Towards More Scalable and Robust Machine Learning
- Author(s): Yin, Dong
- Advisor(s): Ramchandran, Kannan
- et al.
For many data-intensive real-world applications, such as recognizing objects from images, detecting spam emails, and recommending items on retail websites, the most successful current approaches involve learning rich prediction rules from large datasets. There are many challenges in these machine learning tasks. For example, as the size of the datasets and the complexity of these prediction rules increase, there is a significant challenge in designing scalable methods that can effectively exploit the availability of distributed computing units. As another example, in many machine learning applications, there can be data corruptions, communication errors, and even adversarial attacks during training and test. Therefore, to build reliable machine learning models, we also have to tackle the challenge of robustness in machine learning.

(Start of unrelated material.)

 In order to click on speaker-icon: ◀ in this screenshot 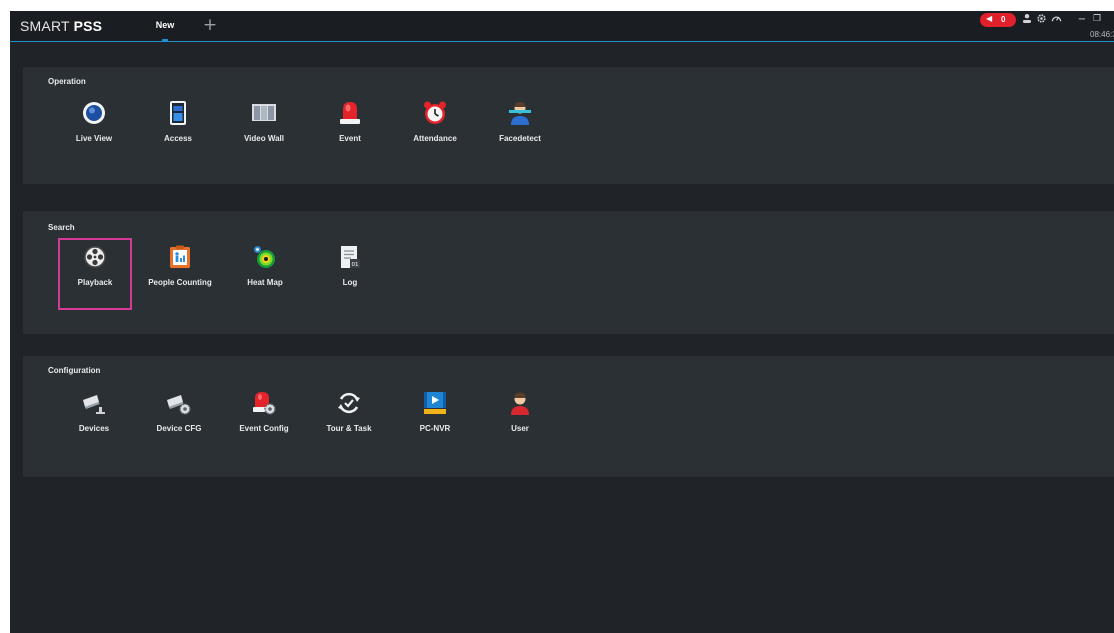, I will do `click(990, 18)`.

In this dissertation, we study several topics on the scalability and robustness in large-scale learning, with a focus of establishing solid theoretical foundations for these problems, and demonstrate recent progress towards the ambitious goal of building more scalable and robust machine learning models. We start with the speedup saturation problem in distributed stochastic gradient descent (SGD) algorithms with large mini-batches. We introduce the notion of gradient diversity, a metric of the dissimilarity between concurrent gradient updates, and show its key role in the convergence and generalization performance of mini-batch SGD. We then move forward to Byzantine distributed learning, a topic that involves both scalability and robustness in distributed learning. In the Byzantine setting that we consider, a fraction of distributed worker machines can have arbitrary or even adversarial behavior. We design statistically and computationally efficient algorithms to defend against Byzantine failures in distributed optimization with convex and non-convex objectives. Lastly, we discuss the adversarial example phenomenon. We provide theoretical analysis of the adversarially robust generalization properties of machine learning models through the lens of Radamacher complexity.